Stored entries

______

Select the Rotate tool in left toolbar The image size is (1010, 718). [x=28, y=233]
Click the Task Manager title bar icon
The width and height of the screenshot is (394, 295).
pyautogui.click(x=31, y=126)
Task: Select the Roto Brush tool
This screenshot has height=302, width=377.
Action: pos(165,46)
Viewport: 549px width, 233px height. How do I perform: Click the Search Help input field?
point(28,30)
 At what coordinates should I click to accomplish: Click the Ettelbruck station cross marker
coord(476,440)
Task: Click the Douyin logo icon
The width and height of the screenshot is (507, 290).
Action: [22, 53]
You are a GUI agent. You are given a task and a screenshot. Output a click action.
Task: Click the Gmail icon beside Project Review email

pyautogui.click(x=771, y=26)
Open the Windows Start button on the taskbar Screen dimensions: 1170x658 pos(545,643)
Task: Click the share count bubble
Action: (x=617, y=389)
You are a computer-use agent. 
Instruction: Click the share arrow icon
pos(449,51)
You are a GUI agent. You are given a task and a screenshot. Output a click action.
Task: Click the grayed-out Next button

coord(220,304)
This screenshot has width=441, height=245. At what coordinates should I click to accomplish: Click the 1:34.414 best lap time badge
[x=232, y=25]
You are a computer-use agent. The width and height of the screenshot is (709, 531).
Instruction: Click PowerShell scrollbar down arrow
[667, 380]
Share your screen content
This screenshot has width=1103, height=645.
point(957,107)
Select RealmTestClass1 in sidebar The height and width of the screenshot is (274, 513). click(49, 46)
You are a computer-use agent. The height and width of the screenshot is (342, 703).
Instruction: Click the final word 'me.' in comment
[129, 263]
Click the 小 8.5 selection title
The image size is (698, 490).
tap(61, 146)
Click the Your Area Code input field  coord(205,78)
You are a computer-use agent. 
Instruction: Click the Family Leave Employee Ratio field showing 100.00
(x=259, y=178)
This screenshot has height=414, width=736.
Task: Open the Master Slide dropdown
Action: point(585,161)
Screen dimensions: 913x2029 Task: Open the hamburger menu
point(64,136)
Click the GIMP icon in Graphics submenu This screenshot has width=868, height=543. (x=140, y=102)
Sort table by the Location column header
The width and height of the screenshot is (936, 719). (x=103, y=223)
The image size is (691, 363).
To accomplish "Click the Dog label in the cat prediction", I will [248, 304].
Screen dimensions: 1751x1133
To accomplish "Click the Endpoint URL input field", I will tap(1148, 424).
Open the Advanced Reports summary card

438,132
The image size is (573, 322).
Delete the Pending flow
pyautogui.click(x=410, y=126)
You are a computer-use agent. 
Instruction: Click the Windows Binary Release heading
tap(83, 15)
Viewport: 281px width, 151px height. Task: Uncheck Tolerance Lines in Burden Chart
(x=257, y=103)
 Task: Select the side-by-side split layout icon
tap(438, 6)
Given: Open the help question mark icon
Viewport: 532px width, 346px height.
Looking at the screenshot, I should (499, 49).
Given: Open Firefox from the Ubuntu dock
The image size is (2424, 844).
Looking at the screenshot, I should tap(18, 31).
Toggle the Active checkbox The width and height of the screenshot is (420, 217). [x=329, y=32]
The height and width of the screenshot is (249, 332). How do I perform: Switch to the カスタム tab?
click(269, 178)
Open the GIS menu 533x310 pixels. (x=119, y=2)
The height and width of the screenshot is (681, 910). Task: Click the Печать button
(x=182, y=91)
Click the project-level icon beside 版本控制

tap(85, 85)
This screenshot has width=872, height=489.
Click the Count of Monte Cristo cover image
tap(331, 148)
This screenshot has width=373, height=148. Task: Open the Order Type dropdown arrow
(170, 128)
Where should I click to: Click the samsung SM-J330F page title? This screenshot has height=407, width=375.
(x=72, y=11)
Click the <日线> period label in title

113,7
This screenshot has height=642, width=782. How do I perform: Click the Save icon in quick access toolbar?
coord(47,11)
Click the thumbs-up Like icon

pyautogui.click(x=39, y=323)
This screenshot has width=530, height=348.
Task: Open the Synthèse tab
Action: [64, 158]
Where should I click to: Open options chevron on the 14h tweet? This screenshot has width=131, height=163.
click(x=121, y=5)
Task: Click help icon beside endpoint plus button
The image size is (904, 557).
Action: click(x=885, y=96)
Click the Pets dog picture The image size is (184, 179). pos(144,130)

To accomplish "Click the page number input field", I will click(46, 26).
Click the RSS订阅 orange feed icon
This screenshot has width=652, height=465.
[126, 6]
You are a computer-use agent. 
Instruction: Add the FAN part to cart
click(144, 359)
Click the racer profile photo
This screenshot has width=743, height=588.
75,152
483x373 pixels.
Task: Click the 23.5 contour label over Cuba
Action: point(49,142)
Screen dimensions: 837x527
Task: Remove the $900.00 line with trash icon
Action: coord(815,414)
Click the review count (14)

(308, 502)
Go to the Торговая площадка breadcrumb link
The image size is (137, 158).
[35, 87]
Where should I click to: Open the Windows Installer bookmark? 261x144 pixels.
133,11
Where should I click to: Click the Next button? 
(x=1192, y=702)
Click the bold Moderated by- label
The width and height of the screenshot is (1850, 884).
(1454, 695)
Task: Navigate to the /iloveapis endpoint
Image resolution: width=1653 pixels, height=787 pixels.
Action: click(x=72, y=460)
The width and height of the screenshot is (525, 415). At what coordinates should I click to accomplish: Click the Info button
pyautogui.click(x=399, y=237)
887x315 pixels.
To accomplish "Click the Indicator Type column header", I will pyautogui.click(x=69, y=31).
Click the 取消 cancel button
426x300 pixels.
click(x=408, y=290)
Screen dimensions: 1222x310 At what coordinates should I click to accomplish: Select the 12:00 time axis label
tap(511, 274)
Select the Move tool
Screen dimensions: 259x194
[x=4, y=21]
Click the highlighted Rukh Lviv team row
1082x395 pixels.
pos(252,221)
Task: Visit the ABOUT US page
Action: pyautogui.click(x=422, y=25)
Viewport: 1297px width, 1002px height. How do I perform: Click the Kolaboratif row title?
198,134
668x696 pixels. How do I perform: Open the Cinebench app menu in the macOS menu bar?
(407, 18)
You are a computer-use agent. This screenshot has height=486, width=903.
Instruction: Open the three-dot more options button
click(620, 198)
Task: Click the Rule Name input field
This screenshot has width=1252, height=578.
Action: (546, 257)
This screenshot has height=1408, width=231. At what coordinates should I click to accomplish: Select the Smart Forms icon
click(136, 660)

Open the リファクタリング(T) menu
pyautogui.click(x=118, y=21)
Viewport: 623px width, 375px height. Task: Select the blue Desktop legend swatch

______

** PROBLEM DETAILS **
Copy the material verbatim from its first line through the line containing "Click the Your", including that line.

** ANSWER **
Select the Rotate tool in left toolbar The image size is (1010, 718). [x=28, y=233]
Click the Task Manager title bar icon
The width and height of the screenshot is (394, 295).
pyautogui.click(x=31, y=126)
Task: Select the Roto Brush tool
This screenshot has height=302, width=377.
Action: pos(165,46)
Viewport: 549px width, 233px height. How do I perform: Click the Search Help input field?
point(28,30)
 At what coordinates should I click to accomplish: Click the Ettelbruck station cross marker
coord(476,440)
Task: Click the Douyin logo icon
The width and height of the screenshot is (507, 290).
Action: [22, 53]
You are a GUI agent. You are given a task and a screenshot. Output a click action.
Task: Click the Gmail icon beside Project Review email

pyautogui.click(x=771, y=26)
Open the Windows Start button on the taskbar Screen dimensions: 1170x658 pos(545,643)
Task: Click the share count bubble
Action: (x=617, y=389)
You are a computer-use agent. 
Instruction: Click the share arrow icon
pos(449,51)
You are a GUI agent. You are given a task and a screenshot. Output a click action.
Task: Click the grayed-out Next button

coord(220,304)
This screenshot has width=441, height=245. At what coordinates should I click to accomplish: Click the 1:34.414 best lap time badge
[x=232, y=25]
You are a computer-use agent. The width and height of the screenshot is (709, 531).
Instruction: Click PowerShell scrollbar down arrow
[667, 380]
Share your screen content
This screenshot has width=1103, height=645.
point(957,107)
Select RealmTestClass1 in sidebar The height and width of the screenshot is (274, 513). click(49, 46)
You are a computer-use agent. The height and width of the screenshot is (342, 703).
Instruction: Click the final word 'me.' in comment
[129, 263]
Click the 小 8.5 selection title
The image size is (698, 490).
tap(61, 146)
Click the Your Area Code input field  coord(205,78)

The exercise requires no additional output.